Since 1997 the Royal Society of Edinburgh (RSE)’s Enterprise Fellowship programme has helped the founders of over 200 companies including technology and life sciences firms get their businesses off the ground.
An economic impact assessment carried out by consultancy Biggar Economics has found that the programme has added almost £170m in value globally, including just under £77m in Scotland.
The programme provides a package of support worth up to £90,000 in funding and training support and includes a one-year academic salary, business training, and help from RSE mentors and partners. For every £1 invested, the programme is estimated to have generated almost £10 for the UK economy and £6 for the Scottish economy.
The study also found that businesses created are more sustainable than the average, with more than 81 per cent still operating five years later compared with average survival rates for start-ups and spin-outs of about 45 per cent.
Catalyst for commercialisation
In addition to economic impact, the programme is said to have been a catalyst for the commercialisation of research and the development of new products and services bringing huge value to society.
Successful ideas developed include safety systems for the oil and gas industry, sight-saving therapies for inflammatory eye disease and ethical biotechnology methods for the toxicity testing of new drugs.
Rebekah Widdowfield, RSE chief executive, said: “As a country with a long and rich history of discovery and innovation, these Enterprise Fellows are our future James Watts and Alexander Flemings, with ideas and innovations that can change the world for the better.
“This report shows that the Enterprise Fellowship programme is enabling us to identify talented and emerging entrepreneurs and help them develop their ideas, which in turn are bringing about huge benefits for the economy and society.”
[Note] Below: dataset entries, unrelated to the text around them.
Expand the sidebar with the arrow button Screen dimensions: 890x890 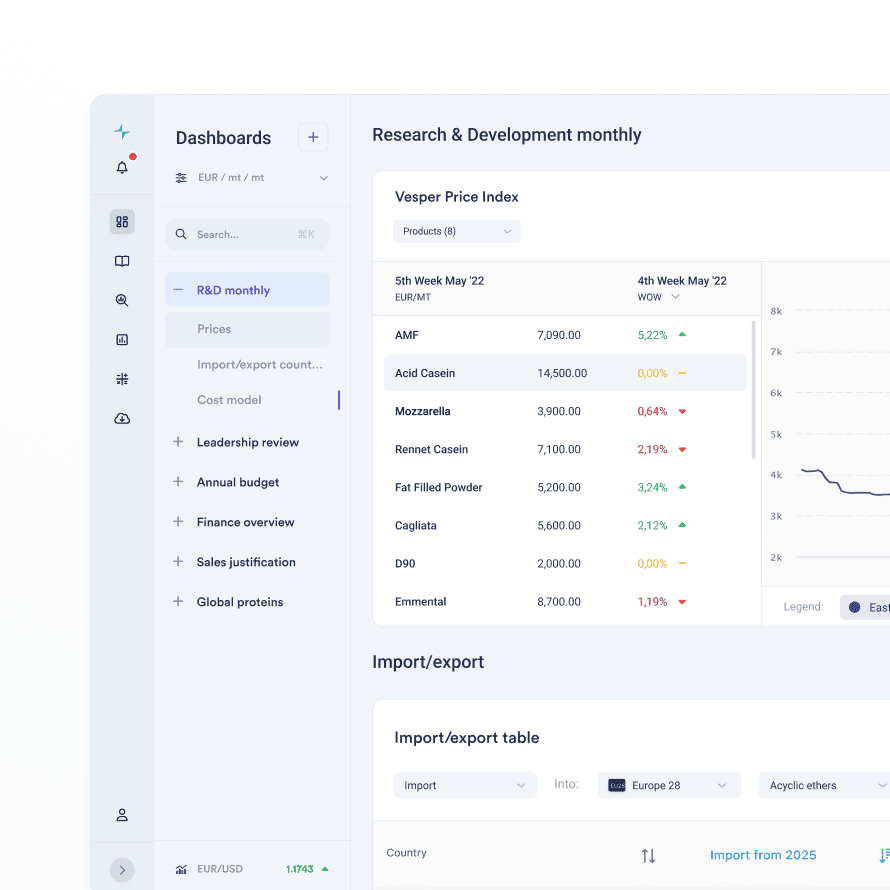click(122, 870)
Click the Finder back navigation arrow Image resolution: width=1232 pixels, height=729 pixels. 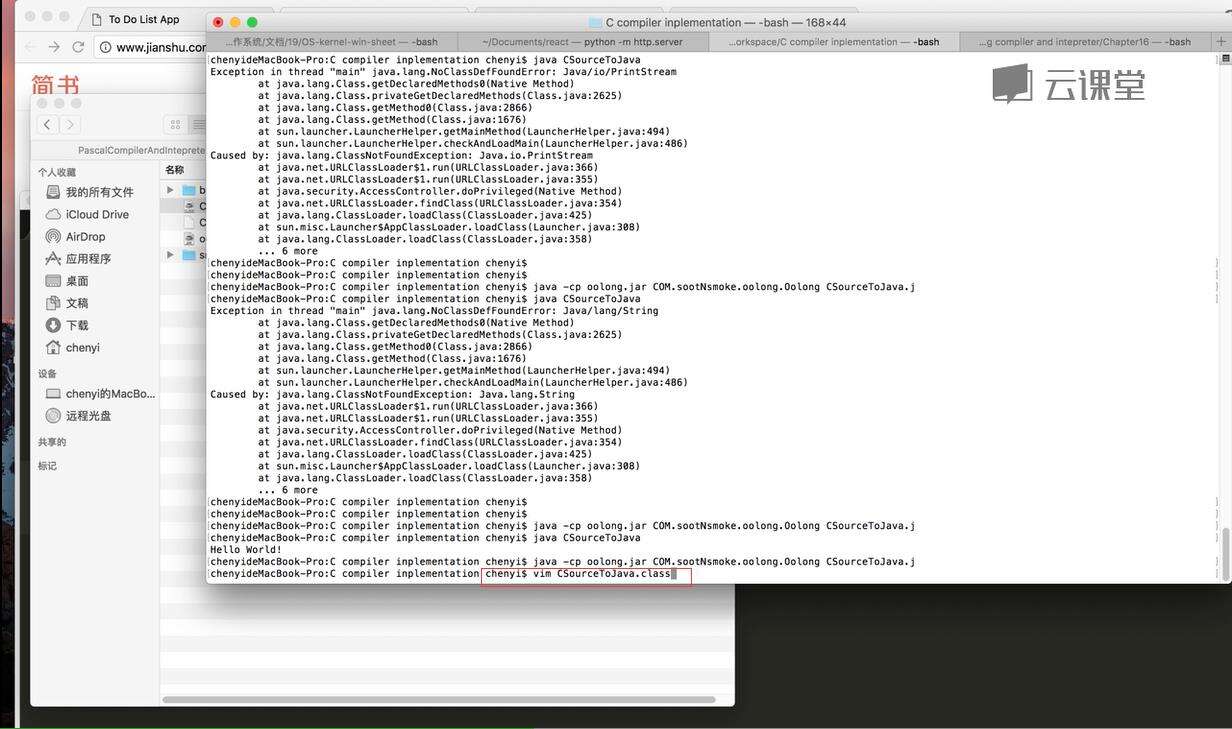pos(47,124)
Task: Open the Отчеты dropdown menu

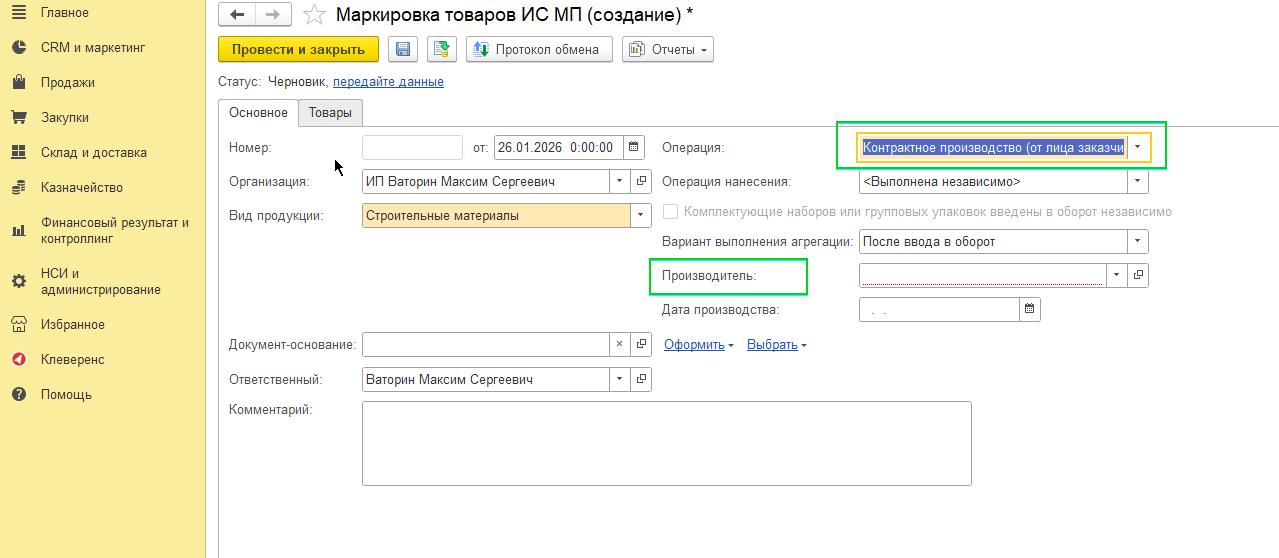Action: pyautogui.click(x=668, y=49)
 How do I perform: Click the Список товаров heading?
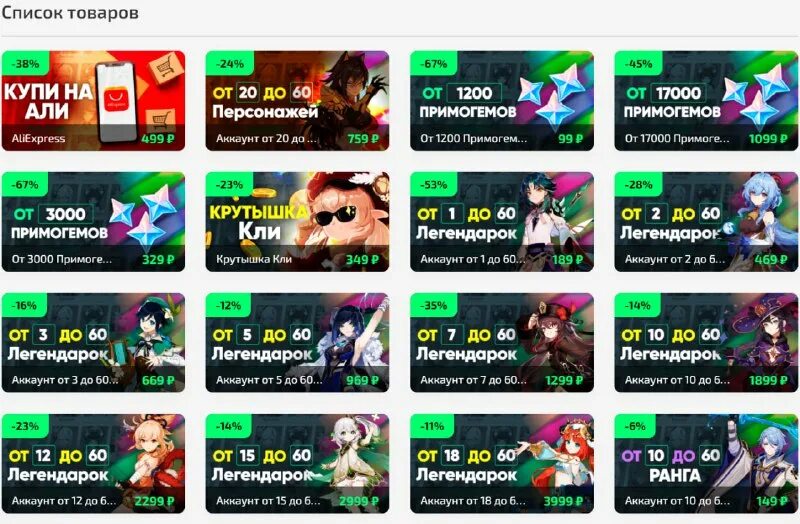coord(70,12)
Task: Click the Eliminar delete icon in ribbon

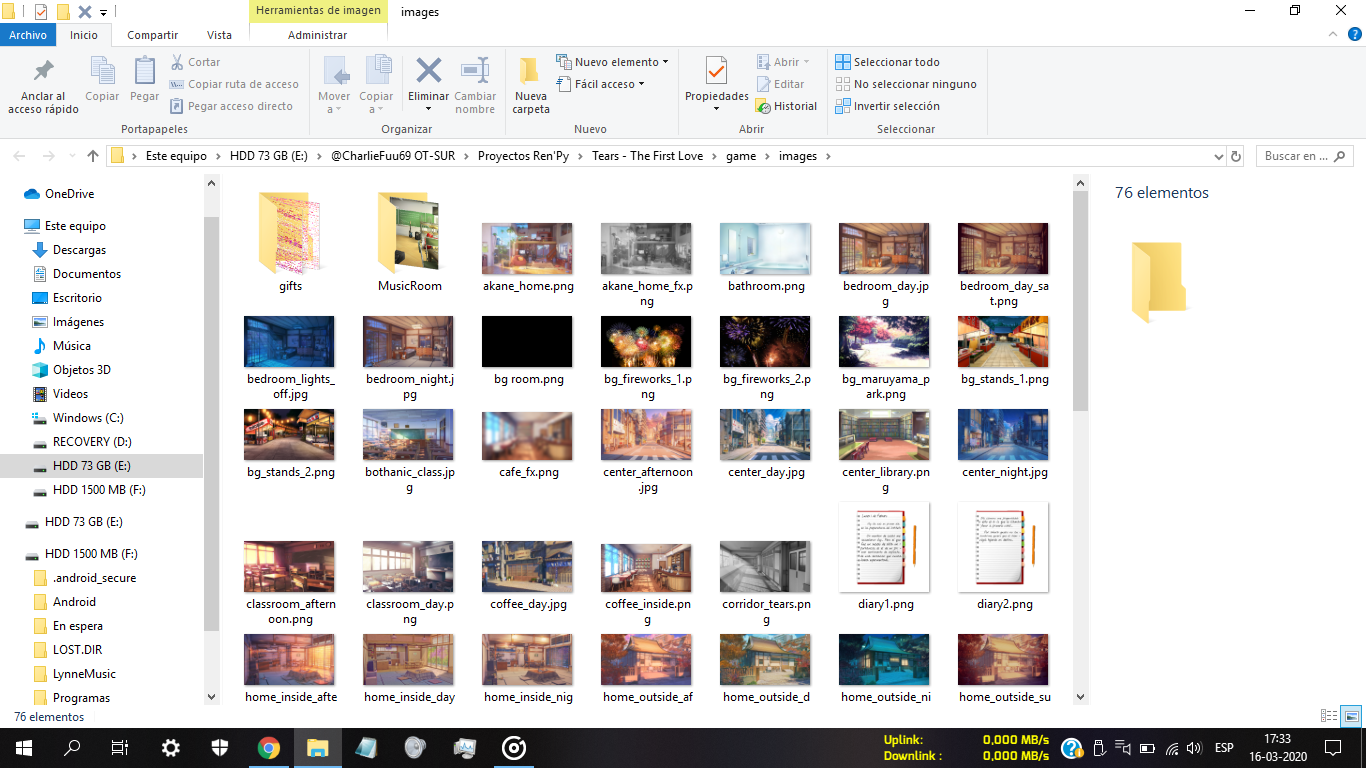Action: point(428,72)
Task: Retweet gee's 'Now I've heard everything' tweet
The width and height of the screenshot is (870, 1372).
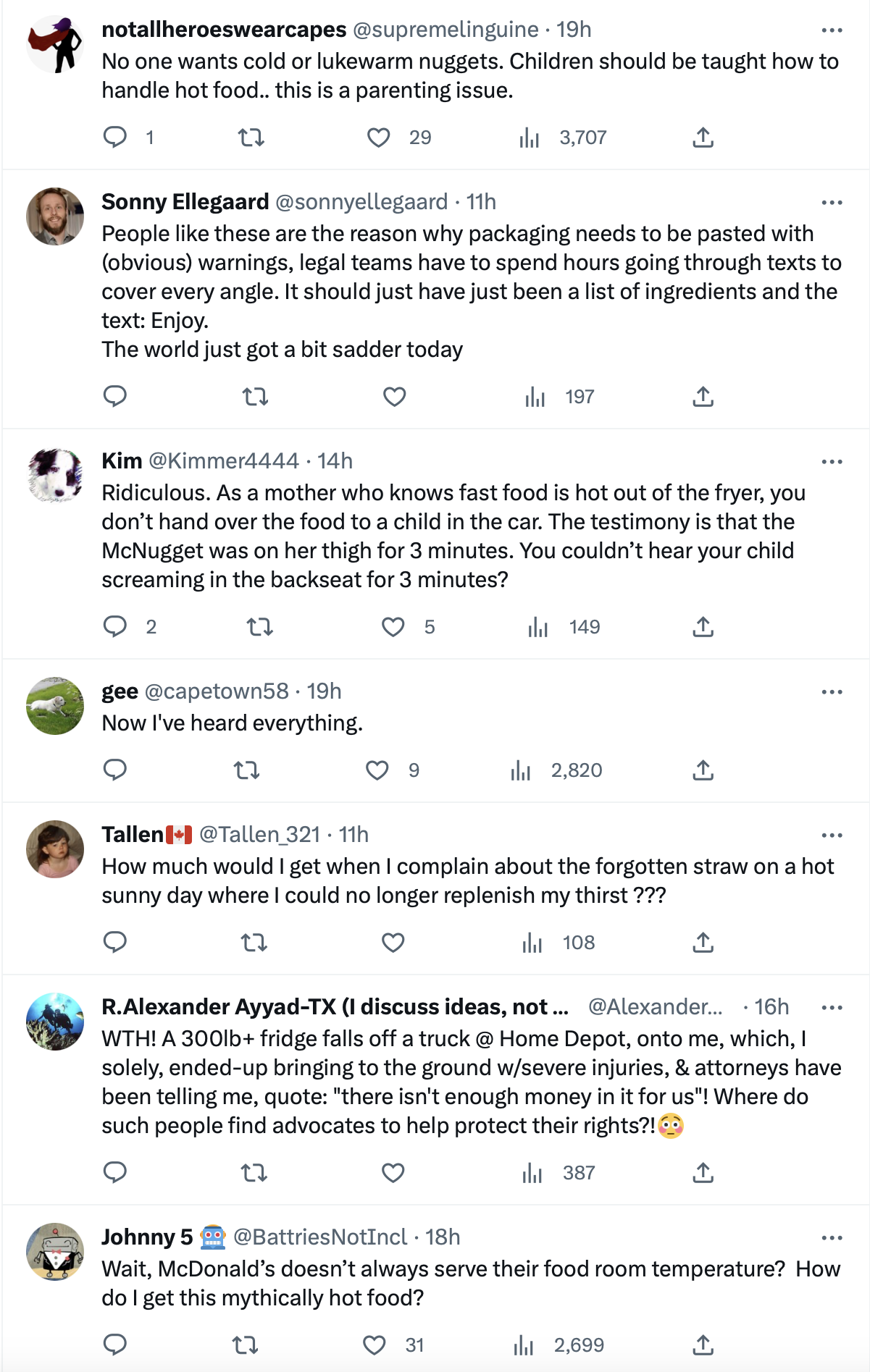Action: click(x=247, y=770)
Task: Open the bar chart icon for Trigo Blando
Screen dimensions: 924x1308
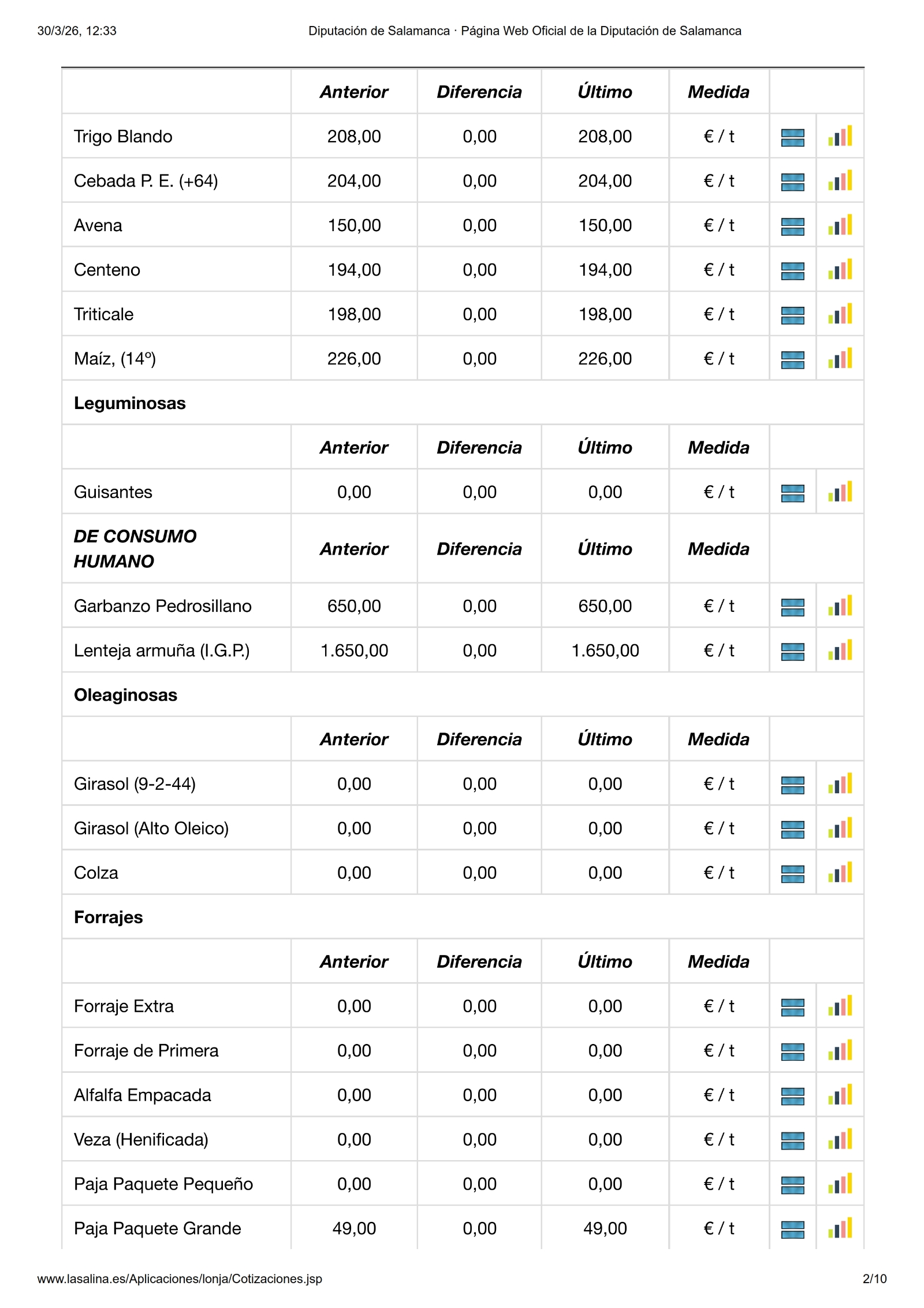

Caroline Barelle, who took part in the scheme and is now chief executive of Aberdeen-based biopharmaceutical firm Elasmogen, said: “I didn’t know about legals, employing people, how you get investment, how you spin a company out, how you put a board together.”
She added: “The fellowship gave me the framework and the support system to go through the process. It helped make a conversion from talking science to pitching science.”
Other entrepreneurs to take part in the scheme include Kate Cameron, who founded Roslin-based biotech firm Cytochroma during her fellowship year which was hosted by the University of Edinburgh.